Quando, il 7 ottobre, il Comitato di Oslo gli ha attribuito il
Premio Nobel,
Juan Manuel Santos lo ha
accettato a nome delle vittime di oltre mezzo secolo di guerra. “Colombiani che avete tanto sofferto, questo premio è vostro”, ha detto. Tre giorni dopo, il presidente della
Colombia ha dato seguito a quelle prime parole, pronunciate sull’onda dell’emozione.
Dal Bajayá, dove si è recato per ricordare i 119 uccisi in un attentato delle
Fuerzas Armadas Revolucionarias de Colombia (
Farc), il leader ha
annunciato la devoluzione degli oltre 800mila euro del
Nobel per la Pace a coloro ai quali il conflitto ha strappato parenti, terre, dignità. Circa otto milioni di persone, tra cui 260mila morti, 45mila desaparecidos e oltre sette milioni di sfollati interni.
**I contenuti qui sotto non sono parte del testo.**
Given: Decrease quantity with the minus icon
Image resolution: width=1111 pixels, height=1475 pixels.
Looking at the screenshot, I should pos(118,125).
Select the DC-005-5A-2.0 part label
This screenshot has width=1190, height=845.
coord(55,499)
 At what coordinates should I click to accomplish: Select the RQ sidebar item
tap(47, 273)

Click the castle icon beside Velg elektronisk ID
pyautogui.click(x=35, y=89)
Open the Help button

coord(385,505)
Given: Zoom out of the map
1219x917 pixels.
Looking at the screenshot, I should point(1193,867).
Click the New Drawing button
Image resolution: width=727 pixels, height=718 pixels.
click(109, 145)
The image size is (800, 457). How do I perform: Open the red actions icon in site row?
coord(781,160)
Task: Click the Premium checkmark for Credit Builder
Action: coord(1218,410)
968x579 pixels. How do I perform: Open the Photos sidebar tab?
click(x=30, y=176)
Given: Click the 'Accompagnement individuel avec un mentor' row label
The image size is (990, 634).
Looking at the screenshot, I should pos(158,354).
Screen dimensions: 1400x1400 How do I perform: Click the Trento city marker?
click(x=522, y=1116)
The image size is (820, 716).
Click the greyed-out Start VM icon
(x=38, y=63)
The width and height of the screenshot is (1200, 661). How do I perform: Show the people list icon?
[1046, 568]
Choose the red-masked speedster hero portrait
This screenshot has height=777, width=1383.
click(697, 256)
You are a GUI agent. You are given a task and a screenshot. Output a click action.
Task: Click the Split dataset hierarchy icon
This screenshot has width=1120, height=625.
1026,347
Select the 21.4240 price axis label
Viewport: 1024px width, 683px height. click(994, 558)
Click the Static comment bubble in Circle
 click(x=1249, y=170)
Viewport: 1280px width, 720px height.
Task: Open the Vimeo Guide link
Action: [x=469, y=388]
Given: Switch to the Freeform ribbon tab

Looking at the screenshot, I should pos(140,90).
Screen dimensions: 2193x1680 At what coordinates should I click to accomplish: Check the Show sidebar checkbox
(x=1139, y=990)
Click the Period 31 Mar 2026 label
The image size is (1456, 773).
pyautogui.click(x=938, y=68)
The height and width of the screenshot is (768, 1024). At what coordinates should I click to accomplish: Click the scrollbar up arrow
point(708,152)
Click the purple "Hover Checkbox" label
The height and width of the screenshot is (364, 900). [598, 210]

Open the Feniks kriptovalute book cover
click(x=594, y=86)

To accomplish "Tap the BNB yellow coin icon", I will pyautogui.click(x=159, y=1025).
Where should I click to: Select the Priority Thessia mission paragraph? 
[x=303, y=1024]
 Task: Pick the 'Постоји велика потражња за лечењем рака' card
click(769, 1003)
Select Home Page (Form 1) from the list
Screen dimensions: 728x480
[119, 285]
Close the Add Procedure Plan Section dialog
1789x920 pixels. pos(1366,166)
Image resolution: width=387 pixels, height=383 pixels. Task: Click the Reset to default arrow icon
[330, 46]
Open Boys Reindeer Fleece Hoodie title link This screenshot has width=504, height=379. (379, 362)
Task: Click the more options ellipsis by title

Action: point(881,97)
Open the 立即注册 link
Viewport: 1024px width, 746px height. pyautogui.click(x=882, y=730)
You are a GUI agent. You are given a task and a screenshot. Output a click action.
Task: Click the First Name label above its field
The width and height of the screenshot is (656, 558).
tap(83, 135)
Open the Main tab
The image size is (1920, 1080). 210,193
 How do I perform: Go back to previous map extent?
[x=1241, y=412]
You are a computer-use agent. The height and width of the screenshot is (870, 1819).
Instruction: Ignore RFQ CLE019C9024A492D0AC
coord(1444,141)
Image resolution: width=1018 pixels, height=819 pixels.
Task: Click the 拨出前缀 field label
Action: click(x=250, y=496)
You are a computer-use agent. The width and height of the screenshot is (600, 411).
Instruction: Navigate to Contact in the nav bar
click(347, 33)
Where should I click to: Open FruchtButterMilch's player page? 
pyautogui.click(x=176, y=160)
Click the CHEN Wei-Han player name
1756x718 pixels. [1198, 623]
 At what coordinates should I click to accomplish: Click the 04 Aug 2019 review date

I fondi verranno assegnati a enti e fondazioni che si incarichino degli interventi nel lungo dopo-guerra. La sfida più urgente, ora, però, è far ripartire il processo di pace, incagliato dopo il referendum che, il 26 settembre, ha bocciato l’accordo tra governo e guerriglia. I giurati norvegesi hanno detto auspicato che il riconoscimento – attribuito al principale artefice del negoziato – faccia superare l’empasse.
Le parti hanno già accettato di “
ritoccare” l’intesa in modo da renderla accettabile alle forze politiche che hanno guidato la campagna del no. Solo un accordo con queste ultime – e un voto ampio in Congresso – può consentire a
Bogotà di “bypassere” i risultati della consultazione popolare. Santos punta a chiudere il patto prima del 10 dicembre, quando a Oslo ritirerà il
Nobel. In modo che questo non sia solo un premio alla “pace possibile” bensì alla “pace in costruzione”.